1、题目描述:有n个重量和价值分别为Wi,Vi的物品。从这些物品中挑选出总重量不超过W的物品,求所选方案中价值总和的最大值(注:在0,1背包问题中,每个物品只有一件,可以选择房或者不放)。


【分析】:对于这样的问题,首先我们可以用最简单容易想到的方法,将所有可能一一例举出来,找到最合适的。


对于函数rec(int i,int j)// 这里的 i 表示的是第几个物品,而 j 表示此时背包的容量。
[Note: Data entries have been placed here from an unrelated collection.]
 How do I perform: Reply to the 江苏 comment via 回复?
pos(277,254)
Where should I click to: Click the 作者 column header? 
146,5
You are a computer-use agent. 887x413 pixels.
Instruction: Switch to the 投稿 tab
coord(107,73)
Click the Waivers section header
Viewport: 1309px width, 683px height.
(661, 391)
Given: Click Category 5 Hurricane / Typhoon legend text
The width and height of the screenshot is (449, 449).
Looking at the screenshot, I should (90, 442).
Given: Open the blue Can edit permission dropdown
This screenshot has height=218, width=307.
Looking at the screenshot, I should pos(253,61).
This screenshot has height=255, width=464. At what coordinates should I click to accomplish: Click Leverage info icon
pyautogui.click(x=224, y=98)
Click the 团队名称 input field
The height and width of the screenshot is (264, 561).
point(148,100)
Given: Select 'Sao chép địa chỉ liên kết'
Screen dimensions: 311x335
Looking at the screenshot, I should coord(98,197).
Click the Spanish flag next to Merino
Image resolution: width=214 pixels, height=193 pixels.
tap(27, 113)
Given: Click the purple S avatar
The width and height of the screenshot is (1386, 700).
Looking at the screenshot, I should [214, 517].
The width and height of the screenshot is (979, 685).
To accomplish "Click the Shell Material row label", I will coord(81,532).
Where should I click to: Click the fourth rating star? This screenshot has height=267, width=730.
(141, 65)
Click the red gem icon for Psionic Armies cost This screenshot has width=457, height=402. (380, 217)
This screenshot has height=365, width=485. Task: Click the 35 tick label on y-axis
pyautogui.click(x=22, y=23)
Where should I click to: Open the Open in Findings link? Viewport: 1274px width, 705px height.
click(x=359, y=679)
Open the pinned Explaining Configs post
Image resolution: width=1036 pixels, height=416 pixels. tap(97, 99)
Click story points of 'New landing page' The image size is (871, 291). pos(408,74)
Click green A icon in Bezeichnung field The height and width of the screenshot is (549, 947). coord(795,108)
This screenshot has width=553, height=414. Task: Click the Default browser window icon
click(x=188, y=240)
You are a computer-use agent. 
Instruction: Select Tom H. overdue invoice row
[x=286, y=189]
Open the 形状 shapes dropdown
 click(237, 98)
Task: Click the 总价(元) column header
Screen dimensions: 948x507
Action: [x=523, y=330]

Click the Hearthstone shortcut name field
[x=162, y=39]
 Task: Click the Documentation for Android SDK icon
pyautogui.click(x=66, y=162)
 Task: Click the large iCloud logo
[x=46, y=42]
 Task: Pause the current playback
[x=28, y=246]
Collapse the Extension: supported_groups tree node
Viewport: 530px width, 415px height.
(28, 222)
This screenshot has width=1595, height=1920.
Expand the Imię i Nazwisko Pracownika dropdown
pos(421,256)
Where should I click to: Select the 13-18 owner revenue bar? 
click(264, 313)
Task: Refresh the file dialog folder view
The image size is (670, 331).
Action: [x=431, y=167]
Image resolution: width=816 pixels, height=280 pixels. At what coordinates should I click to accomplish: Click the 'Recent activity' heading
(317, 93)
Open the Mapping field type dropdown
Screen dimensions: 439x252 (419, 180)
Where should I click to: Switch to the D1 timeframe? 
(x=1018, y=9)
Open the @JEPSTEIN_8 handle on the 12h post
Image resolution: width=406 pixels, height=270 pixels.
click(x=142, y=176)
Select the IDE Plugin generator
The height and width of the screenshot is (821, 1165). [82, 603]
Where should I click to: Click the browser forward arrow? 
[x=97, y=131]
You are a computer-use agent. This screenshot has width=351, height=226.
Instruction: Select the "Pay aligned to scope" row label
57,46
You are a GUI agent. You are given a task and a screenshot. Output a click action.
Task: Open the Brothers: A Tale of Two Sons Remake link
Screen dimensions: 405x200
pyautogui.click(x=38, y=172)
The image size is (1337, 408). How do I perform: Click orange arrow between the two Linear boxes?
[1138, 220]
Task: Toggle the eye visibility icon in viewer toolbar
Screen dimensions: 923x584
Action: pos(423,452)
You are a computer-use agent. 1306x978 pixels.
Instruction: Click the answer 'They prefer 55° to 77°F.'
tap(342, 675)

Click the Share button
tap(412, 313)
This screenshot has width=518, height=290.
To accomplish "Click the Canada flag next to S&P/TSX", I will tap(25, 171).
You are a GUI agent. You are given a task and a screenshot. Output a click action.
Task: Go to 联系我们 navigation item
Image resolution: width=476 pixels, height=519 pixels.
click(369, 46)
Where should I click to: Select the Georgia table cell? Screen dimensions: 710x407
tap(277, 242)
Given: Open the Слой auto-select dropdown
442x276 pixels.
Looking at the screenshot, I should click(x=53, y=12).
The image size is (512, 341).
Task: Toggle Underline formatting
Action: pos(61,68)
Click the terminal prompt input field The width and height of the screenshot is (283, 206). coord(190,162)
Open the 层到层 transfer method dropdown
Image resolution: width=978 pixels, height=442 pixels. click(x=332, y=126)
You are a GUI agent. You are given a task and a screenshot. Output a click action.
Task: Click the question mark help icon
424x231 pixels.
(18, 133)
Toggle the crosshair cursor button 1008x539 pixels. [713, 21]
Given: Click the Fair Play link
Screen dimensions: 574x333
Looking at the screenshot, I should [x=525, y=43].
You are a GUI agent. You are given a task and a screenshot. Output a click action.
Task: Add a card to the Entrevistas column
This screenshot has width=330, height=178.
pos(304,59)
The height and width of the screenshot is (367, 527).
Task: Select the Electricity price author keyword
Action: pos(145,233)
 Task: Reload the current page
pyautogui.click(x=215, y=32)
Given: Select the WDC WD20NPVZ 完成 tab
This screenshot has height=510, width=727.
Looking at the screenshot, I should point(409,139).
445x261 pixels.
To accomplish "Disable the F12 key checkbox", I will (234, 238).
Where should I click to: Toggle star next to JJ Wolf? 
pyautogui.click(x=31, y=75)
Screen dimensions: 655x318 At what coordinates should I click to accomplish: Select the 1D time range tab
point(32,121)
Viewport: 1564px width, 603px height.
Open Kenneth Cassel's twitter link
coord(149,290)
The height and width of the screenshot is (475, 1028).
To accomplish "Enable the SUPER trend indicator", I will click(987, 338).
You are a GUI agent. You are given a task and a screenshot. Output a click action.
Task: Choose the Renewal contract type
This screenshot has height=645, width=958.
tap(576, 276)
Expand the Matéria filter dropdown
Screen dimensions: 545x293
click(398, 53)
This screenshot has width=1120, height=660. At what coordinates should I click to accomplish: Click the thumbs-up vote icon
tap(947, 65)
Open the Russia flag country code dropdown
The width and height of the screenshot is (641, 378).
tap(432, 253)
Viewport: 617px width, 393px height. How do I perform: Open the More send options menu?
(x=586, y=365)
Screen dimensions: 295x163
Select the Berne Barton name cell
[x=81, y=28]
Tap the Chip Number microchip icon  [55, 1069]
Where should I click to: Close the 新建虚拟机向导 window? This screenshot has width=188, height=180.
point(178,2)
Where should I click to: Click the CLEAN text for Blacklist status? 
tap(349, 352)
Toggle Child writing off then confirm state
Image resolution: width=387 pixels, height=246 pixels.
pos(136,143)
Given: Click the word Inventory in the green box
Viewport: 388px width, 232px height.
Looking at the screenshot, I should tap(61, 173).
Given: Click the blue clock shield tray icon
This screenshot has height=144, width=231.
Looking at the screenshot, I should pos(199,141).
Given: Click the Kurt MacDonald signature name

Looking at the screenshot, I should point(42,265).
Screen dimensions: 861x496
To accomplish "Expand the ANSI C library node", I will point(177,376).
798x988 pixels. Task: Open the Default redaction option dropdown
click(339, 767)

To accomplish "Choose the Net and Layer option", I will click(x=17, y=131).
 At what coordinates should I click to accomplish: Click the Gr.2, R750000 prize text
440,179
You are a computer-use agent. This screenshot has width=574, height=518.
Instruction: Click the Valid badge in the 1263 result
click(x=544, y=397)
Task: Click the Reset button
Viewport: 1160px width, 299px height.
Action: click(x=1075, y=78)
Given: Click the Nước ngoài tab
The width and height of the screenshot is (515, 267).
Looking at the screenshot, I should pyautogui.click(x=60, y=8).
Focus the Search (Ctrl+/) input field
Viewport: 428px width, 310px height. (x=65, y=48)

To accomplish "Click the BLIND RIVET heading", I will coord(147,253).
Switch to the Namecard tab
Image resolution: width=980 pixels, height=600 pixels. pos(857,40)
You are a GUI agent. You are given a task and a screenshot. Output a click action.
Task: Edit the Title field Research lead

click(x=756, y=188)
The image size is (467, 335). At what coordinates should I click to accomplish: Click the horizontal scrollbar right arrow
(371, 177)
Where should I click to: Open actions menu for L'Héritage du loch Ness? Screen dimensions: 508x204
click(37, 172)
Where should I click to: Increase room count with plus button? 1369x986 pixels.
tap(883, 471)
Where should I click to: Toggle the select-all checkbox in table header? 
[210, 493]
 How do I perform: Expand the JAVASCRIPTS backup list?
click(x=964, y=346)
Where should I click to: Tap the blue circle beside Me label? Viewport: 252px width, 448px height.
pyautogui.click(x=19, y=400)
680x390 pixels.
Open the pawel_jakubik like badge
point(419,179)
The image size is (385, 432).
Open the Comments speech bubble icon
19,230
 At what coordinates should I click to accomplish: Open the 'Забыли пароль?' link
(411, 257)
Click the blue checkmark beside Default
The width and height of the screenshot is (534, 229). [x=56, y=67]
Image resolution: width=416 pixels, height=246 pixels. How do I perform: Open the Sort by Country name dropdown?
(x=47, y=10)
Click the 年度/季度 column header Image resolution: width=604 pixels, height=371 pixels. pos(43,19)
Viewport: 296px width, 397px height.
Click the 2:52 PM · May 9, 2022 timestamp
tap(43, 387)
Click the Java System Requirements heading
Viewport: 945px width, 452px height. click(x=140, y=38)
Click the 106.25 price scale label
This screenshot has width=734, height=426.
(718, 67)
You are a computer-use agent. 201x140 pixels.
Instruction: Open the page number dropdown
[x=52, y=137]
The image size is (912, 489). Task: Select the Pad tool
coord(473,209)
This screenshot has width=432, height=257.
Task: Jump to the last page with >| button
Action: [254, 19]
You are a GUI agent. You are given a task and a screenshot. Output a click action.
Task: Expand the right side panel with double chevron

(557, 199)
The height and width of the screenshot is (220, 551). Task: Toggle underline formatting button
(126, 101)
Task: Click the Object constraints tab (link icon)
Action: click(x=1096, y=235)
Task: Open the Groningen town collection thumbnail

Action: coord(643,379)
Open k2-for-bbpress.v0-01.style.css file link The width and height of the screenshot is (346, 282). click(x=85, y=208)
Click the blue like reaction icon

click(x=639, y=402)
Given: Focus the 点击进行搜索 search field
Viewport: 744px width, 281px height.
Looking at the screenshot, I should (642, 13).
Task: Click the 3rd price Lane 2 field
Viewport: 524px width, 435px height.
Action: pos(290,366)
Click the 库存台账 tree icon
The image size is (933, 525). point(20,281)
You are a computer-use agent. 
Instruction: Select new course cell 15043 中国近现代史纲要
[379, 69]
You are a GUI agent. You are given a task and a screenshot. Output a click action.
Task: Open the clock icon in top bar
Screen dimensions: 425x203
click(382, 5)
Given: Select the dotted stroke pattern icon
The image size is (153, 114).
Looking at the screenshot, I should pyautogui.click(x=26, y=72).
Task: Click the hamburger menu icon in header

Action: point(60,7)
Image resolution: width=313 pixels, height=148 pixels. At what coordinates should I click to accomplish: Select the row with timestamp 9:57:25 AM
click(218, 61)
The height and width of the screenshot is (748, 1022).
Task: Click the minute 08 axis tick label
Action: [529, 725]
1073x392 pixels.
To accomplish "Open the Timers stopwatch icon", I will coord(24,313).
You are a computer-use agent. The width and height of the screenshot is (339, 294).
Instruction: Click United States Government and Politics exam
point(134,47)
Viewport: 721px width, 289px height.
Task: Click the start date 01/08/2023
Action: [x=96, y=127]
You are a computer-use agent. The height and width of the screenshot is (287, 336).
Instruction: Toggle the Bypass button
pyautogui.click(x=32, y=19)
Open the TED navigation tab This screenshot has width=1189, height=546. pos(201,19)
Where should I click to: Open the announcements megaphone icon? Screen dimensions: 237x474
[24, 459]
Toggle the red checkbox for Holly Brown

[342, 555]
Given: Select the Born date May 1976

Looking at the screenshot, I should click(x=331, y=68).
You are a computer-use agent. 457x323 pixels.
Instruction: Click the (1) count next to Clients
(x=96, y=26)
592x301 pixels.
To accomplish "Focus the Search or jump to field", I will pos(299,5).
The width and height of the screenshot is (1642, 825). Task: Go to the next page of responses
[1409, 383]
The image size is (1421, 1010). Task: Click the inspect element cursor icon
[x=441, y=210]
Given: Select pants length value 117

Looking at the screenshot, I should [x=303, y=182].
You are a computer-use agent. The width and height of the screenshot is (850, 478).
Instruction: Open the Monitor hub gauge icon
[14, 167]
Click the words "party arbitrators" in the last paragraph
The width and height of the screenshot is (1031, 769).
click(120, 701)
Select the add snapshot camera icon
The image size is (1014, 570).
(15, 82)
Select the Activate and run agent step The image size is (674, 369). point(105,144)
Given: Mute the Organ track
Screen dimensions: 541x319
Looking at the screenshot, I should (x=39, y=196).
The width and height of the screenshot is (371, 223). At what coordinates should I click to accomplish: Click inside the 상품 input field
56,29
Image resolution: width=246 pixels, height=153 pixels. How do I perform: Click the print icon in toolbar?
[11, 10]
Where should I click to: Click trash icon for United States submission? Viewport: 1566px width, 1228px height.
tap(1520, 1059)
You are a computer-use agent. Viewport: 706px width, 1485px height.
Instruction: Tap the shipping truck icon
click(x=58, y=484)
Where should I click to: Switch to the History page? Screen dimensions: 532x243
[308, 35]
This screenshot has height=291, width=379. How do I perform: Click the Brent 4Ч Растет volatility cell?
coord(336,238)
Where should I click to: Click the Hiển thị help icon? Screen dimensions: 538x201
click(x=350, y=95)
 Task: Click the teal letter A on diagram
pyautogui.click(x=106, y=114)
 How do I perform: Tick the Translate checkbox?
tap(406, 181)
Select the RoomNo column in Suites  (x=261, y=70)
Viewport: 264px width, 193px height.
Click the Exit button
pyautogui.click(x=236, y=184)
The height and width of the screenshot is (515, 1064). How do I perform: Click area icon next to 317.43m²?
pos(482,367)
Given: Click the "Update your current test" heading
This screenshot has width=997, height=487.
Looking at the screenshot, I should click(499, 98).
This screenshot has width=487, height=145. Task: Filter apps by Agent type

既然是最朴素,简单的想法,那我们就去想一想当前的这件物品我们是否要把它放入背包之中。1、如果不放入背包,我们便直接考虑下一个物品,即:rec(  i+1, j)// 此时i + 1表示下一个物品,背包的容量没有改变,仍然为j;2、如果当前的物品我们加入背包了,即:rec( i+1,j - w[ i ])+v[ i ]   // 此时才能表示这个我们所得得价值。


详见代码:

#include<iostream>
using namespace std;
// n表示物品的个数,W表示背包的容量 
int n,W;
// 数组w表示各个物品的容量,数组v表示各个物品的价值 
int w[100],v[100];

int rec(int i,int j)
{
	int res;
	// 没有剩余的物品 
	if(i == n)
	{
		res = 0;
	//  这个物品不能选择,因为大于背包的容量 
	}else if(j < w[i]){
		res = rec(i + 1,j);
	}
	//  挑选或者不挑选这个物品的情况分别尝试 
	else{
		res = max(rec(i+1,j),rec(i+1,j-w[i])+v[i]);
	}
	return res;
}

int main()
{
	cin>>n;
	for(int i = 0;i<n;i++)
	{
		cin>>w[i]>>v[i];
	}
	cin>>W;
	cout<<rec(0,W)<<endl;
	return 0;
}

由此,最简单朴素的方法,我们就解决了这个0,1背包问题,但由于上述方法可能浪费了很多的时间,下面一个优化的方法,便由此而来。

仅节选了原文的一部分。